Published 10:46 am Friday, December 18, 2009

SOUTH POINT — Christmas was Sharon Classing’s favorite holiday. The mother of three was always buying Christmas presents for neighbors’ children or her sons’ bus drivers.

Her sons recalled that when they were children, Sharon tried to make Christmas a fun game for them.

One year, in an effort to keep her children from snooping to find out what they were getting for Christmas, she wrote numbers on the gift tags instead of names.
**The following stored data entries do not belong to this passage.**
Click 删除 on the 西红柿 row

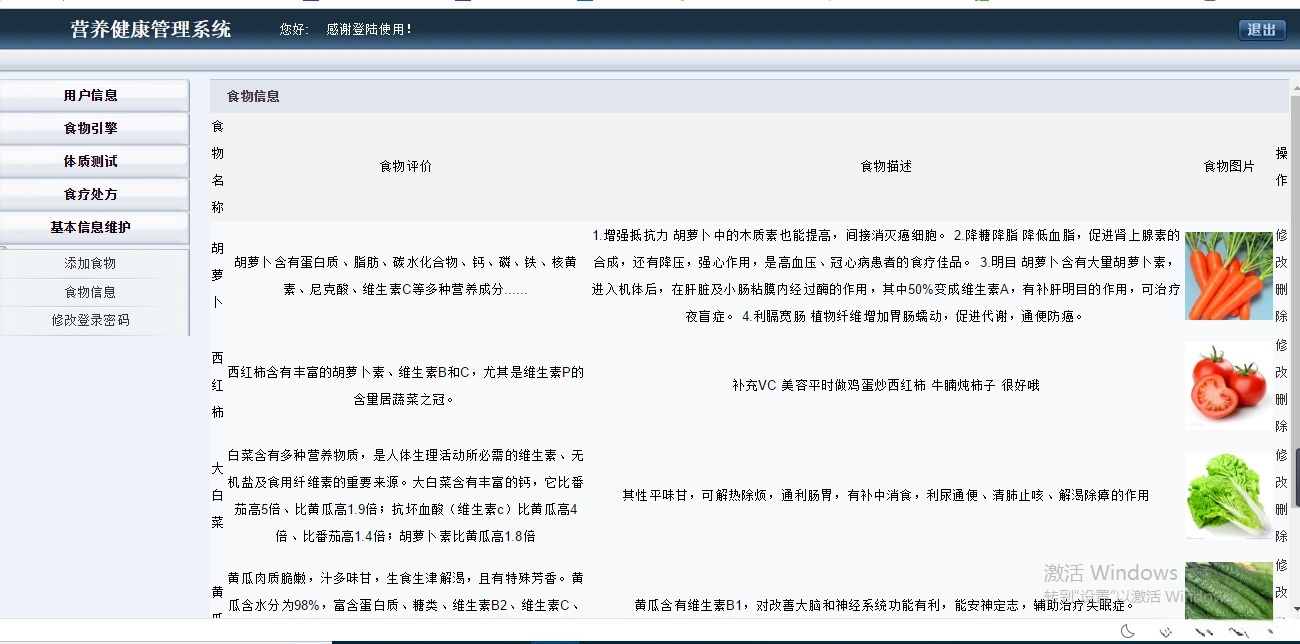click(1280, 412)
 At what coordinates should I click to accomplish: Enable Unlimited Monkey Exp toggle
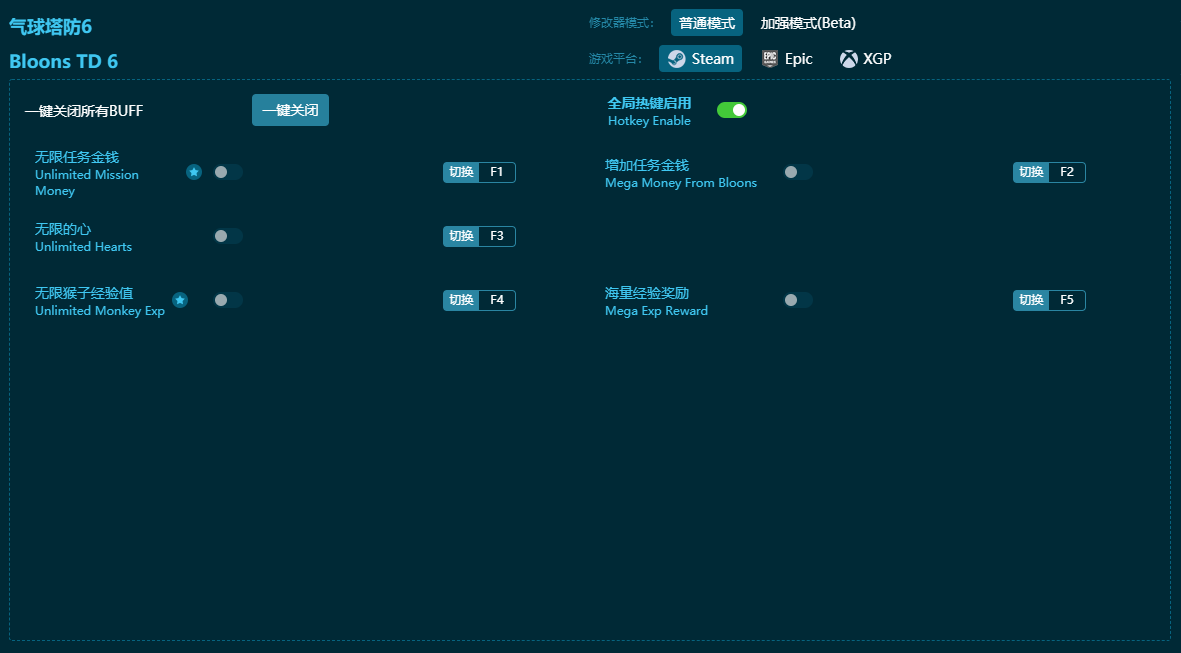(x=227, y=300)
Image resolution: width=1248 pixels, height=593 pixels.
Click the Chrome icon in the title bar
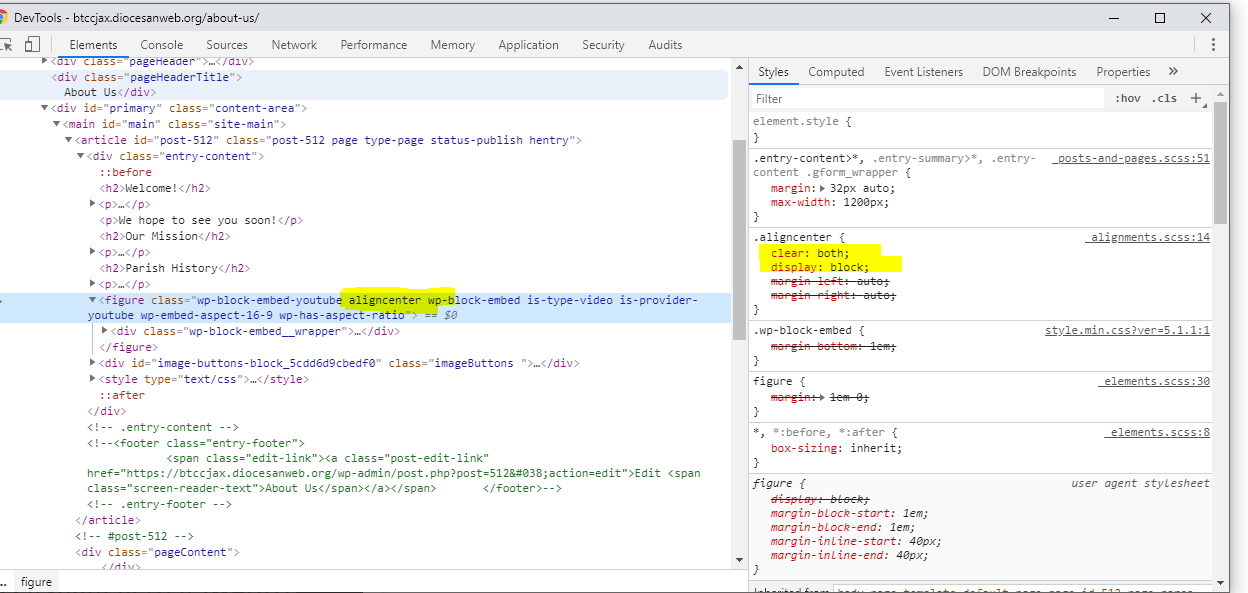coord(4,18)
The plan might have worked had she not lost the index card she used to keep track of each boy’s number.

Email newsletter signup

“That morning was like a free-for-all,” her son Steve Classing remembered, laughing. “That was one of my favorite Christmases.”

So when their mother passed away December 9 after a battle with cancer, her sons did not have to look long for a way of honoring her.
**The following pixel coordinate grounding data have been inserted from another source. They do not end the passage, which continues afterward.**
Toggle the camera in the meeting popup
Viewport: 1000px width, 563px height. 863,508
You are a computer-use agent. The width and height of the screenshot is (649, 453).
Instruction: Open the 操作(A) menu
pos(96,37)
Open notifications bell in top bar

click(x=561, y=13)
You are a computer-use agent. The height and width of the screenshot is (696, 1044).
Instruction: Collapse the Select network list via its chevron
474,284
The Classings set up a website asking others to donate a gift for a girl under the age of 13 and record it on the site. They chose to ask people to buy for girl because, being a mother of three boys, Sharon had always longed for a little girl.

“Everyone told her I was going to be a girl,” Michael Classing of Columbus, Sharon’s youngest son, said. “I think it was really about the frilly dresses and the girly things that a mom and daughter would do.”

So far the website has recorded about 50 donations. Some are going to local children in Ironton, South Point and Ashland. Others are being given to children from as far away as Russia, India and France.

“I kind of am (surprised),” Steve Classing, who lives in Dublin and thought of the idea to start the website, said. “My only thing was that I wanted to get all the ages covered because she didn’t get a chance to see a girl grow up.”

At present the website does not have a newborn girl listed.

“I was definitely surprised and I was kind of touched too,” he said. “I think it’s neat that people are doing it.”

Steve has even received emails from people who are giving presents but do not want to record it on the website.

Sharon’s husband Fred Classing said she would be pleased with how her sons are honoring her.

“She would be tickled,” he said, adding that she would be happy that the site pleases God.

But Sharon never wanted anything to be about her. Michael recalled a time when she was undergoing chemotherapy. Someone from her church who was also battling cancer called and asked her how she was doing. True to form, Sharon quickly answered that she was fine and question how the other person was doing.

“It’s that selflessness that we’re trying to honor,” Michael Classing said.

David Classing, the oldest of the three sons, remembers that his mother had a big heart.

“She was always doing for people,” he said. “She made sure people got meals and helped out anyone that was in need.

“She actually lived out the Christian faith instead of just saying she was. She actually lived it.”

Steve recalled a time when her doctor had to remind her that she was going to pass away. Sharon woke up and had forgotten the doctor had already discussed with her that she would not make it out of the hospital. She asked the doctor what his next course of action would be and when she could go home. The doctor gently told her that she would not get to go home.

“What I remember was the look on her face was not panic, it was not fear, she just said ‘Oh, ok,’” he said. “I don’t think that people without Christ can do that. She knew that she was going to be in heaven and that’s what she talked about.”

Steve recalled that Sharon, who grew up in Ironton and later moved to South Point had a private faith but one that she lived.

“She wasn’t a wear-her-faith-on her-sleeve type of person,” he said of the church secretary. “She lived it out just by serving people and serving the church.”